Entries on where items are located:
+ + + + + + +
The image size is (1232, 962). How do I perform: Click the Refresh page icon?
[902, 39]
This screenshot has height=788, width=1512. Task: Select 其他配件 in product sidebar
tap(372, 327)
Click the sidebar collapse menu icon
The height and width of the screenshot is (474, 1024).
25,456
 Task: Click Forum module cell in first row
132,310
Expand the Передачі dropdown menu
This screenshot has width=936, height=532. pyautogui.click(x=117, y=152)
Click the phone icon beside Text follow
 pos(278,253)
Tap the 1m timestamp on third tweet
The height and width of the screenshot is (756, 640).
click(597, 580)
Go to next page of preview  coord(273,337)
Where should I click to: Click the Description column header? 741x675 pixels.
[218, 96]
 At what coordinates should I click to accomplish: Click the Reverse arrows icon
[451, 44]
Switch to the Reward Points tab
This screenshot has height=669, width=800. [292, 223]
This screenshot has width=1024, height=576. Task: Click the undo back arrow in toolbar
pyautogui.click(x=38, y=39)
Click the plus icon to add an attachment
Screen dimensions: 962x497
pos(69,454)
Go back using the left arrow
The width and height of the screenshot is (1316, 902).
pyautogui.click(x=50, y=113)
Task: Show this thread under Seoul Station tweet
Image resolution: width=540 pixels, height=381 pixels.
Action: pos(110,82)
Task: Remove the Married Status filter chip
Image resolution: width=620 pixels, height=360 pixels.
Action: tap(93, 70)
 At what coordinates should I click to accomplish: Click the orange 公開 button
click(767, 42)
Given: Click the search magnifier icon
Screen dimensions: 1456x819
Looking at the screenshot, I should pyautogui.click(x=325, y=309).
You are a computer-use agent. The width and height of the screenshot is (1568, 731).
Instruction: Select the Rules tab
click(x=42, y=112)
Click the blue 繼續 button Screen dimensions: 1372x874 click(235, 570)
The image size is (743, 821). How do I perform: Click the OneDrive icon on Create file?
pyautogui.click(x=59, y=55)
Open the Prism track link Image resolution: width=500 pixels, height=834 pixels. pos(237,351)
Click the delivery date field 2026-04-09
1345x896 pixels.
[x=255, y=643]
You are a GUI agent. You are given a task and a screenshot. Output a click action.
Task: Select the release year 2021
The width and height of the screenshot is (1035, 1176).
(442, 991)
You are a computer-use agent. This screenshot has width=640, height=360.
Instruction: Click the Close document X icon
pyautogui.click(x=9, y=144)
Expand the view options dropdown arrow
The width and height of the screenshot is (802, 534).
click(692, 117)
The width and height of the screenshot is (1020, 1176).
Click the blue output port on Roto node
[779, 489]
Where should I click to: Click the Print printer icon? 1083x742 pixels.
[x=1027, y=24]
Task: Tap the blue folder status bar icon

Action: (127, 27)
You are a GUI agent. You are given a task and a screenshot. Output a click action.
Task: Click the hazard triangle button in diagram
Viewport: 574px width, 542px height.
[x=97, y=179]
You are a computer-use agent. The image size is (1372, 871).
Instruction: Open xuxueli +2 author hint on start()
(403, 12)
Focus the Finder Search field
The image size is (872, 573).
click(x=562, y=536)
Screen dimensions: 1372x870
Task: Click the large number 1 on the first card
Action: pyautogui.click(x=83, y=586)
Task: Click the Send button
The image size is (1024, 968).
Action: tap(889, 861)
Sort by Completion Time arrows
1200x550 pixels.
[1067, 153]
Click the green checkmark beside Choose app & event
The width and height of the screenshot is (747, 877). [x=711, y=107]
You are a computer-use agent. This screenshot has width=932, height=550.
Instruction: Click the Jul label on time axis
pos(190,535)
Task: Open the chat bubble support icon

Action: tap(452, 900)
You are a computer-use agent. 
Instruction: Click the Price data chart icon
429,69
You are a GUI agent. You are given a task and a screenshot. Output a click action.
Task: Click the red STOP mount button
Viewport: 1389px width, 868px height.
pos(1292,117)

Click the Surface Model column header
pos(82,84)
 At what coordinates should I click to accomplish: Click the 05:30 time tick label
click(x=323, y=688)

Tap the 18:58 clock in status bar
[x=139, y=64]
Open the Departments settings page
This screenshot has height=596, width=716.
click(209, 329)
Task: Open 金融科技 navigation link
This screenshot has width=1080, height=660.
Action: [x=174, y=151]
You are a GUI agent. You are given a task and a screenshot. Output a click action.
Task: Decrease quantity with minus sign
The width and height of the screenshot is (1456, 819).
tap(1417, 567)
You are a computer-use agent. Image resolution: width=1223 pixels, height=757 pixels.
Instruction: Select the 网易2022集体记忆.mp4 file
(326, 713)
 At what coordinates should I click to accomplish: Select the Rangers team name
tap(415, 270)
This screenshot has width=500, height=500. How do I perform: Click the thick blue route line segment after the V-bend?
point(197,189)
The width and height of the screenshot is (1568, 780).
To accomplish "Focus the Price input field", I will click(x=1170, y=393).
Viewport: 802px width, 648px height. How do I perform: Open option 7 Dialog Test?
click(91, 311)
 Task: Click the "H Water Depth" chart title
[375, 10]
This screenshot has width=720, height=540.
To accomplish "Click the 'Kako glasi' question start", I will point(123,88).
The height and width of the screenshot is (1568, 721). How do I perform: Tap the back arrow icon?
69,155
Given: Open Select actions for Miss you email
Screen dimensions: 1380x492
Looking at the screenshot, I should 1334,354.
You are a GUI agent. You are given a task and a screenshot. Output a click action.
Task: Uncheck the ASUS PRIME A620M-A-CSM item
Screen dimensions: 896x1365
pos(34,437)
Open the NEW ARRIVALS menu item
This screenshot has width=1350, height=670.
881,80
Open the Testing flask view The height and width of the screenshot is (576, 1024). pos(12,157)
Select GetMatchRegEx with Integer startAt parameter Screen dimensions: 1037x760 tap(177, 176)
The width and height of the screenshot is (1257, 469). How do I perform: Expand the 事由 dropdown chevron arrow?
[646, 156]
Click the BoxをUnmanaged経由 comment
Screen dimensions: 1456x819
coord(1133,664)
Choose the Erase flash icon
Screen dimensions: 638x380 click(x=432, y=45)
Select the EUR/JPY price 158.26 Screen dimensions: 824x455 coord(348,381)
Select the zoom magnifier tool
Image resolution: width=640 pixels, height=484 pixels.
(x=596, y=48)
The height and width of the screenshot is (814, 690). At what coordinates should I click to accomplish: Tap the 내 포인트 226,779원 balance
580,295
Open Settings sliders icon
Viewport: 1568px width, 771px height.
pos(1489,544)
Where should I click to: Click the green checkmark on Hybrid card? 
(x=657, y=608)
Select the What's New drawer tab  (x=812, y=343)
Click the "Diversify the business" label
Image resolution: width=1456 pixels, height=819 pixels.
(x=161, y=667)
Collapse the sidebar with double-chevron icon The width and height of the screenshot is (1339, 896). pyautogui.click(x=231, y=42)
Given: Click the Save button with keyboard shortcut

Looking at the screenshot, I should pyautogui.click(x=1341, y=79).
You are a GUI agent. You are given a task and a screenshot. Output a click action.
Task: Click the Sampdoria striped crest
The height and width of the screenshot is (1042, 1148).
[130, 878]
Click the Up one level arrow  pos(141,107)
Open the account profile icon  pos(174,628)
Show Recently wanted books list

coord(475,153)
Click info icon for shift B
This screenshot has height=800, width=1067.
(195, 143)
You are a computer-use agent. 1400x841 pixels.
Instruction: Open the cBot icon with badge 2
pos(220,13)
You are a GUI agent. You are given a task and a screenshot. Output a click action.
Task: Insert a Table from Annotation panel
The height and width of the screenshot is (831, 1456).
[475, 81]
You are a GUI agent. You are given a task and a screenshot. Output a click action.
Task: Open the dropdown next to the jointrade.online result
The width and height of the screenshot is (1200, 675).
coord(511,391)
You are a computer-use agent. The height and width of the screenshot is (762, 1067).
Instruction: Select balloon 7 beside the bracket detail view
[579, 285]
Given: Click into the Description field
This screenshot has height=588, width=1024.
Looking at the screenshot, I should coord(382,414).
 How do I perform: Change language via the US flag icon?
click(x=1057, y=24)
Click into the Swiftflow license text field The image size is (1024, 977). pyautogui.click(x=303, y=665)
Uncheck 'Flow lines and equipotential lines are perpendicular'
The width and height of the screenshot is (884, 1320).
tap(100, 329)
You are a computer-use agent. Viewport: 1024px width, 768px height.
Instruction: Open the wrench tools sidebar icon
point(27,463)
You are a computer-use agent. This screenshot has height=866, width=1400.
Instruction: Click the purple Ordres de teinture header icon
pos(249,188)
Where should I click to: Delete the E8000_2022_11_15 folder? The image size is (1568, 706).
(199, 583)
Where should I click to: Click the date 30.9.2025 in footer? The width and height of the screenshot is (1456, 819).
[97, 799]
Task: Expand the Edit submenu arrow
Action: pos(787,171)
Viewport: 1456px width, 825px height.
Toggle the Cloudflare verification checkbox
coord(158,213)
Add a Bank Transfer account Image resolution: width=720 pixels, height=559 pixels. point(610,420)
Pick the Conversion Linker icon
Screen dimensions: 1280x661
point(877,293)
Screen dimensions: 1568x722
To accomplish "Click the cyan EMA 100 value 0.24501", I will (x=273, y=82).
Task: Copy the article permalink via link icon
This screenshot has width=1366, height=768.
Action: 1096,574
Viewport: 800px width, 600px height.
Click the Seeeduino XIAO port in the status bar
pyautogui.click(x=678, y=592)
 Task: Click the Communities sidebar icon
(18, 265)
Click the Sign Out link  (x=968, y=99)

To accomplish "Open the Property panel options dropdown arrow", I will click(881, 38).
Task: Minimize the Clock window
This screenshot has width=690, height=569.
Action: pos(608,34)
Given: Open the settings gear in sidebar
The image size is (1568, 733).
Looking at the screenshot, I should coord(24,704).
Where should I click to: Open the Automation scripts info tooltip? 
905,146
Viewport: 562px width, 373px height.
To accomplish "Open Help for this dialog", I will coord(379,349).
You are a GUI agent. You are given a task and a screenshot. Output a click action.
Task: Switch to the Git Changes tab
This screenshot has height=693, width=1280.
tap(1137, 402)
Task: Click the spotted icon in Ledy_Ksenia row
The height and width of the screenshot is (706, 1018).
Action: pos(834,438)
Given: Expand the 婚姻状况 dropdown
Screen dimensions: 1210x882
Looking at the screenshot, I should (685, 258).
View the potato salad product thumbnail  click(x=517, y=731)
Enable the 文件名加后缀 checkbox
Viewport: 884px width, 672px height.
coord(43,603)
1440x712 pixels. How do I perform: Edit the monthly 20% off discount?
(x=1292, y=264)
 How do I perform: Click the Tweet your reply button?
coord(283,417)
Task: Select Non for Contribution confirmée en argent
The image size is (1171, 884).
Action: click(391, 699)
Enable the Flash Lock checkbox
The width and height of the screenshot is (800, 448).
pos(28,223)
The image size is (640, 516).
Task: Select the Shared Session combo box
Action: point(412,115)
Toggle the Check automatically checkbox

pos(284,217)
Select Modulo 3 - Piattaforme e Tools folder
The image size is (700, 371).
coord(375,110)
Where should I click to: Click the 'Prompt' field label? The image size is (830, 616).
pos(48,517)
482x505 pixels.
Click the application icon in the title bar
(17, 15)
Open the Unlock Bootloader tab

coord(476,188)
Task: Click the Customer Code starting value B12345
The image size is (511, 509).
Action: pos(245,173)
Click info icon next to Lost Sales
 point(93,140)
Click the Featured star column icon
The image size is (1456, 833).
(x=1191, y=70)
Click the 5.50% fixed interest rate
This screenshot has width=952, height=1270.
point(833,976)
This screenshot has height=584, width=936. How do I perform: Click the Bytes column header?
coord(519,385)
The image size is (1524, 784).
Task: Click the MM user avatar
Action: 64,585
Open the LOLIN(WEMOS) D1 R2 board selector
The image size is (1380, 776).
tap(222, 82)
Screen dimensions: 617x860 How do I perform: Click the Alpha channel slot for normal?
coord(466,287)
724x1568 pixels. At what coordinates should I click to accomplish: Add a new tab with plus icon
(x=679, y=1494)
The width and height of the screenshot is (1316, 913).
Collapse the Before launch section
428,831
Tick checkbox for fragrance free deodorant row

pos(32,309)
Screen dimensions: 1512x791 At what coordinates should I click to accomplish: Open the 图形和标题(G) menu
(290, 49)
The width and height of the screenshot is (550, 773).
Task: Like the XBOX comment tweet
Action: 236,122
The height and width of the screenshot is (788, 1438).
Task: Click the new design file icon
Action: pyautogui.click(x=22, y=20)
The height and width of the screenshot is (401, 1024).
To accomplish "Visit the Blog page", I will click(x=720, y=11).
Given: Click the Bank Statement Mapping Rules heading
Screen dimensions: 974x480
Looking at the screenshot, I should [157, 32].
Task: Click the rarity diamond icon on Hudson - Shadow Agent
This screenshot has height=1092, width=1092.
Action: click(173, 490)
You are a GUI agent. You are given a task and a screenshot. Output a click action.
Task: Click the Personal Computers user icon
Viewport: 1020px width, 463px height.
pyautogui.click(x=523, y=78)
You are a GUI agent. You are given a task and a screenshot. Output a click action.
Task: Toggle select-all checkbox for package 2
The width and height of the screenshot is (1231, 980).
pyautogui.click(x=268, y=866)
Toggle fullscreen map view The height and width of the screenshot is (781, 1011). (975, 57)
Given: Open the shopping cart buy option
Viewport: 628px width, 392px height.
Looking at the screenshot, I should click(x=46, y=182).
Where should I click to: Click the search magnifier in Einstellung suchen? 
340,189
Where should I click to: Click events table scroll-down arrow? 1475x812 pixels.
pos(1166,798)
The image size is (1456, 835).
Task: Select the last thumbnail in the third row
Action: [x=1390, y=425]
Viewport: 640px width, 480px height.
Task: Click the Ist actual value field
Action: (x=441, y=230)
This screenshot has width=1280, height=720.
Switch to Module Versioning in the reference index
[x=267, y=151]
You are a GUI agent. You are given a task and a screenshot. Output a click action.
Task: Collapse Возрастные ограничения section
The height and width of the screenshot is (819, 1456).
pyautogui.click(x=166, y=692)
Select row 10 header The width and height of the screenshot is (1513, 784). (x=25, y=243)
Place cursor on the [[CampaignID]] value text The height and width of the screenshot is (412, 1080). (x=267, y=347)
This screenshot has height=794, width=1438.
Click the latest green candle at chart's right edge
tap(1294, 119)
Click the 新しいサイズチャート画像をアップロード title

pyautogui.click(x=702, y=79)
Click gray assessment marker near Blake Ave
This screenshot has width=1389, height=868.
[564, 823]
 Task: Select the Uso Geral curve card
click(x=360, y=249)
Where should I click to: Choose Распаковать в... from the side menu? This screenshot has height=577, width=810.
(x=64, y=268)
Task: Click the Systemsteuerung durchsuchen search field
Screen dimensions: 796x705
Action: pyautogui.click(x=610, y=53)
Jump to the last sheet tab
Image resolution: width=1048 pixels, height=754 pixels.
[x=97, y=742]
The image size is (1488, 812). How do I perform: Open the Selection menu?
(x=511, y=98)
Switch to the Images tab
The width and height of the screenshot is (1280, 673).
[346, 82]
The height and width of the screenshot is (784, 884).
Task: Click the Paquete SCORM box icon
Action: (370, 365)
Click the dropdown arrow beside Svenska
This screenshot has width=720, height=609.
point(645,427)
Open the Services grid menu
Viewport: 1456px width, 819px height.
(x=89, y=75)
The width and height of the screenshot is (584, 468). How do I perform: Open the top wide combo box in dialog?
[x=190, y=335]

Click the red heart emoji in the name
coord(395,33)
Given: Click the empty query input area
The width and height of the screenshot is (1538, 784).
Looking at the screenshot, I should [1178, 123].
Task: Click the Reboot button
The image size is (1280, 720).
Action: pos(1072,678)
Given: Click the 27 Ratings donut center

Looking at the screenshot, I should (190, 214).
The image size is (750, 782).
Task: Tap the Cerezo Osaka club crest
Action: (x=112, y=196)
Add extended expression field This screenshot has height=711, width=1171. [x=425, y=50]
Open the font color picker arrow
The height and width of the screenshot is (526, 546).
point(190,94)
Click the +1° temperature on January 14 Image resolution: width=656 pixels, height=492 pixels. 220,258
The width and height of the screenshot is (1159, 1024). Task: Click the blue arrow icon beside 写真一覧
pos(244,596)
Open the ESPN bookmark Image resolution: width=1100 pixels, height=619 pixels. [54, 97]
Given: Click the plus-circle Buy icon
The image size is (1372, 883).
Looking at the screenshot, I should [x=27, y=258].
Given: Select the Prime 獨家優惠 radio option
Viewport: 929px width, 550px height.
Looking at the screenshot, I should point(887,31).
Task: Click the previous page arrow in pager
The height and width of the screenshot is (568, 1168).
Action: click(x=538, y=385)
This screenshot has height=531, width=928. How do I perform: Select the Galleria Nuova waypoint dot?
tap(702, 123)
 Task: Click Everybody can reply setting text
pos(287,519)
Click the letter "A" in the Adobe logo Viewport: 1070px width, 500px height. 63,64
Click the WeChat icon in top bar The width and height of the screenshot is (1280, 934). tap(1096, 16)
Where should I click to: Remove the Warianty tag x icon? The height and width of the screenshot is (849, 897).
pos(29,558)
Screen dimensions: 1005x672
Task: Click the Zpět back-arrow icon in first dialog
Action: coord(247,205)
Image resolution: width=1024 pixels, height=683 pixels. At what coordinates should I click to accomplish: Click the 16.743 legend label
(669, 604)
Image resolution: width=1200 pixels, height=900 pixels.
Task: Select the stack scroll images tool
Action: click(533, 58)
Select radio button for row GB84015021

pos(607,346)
+ + + + + + +
▶ **What to do**:
Recast the material as a numbered list, beginning at the line that contains "Click the sidebar collapse menu icon" and stopping after the line that contains "This screenshot has width=936, height=532.". Leave out any blank lines.

▶ **The reply**:
1. Click the sidebar collapse menu icon
2. The height and width of the screenshot is (474, 1024).
3. 25,456
4.  Task: Click Forum module cell in first row
5. 132,310
6. Expand the Передачі dropdown menu
7. This screenshot has width=936, height=532. pyautogui.click(x=117, y=152)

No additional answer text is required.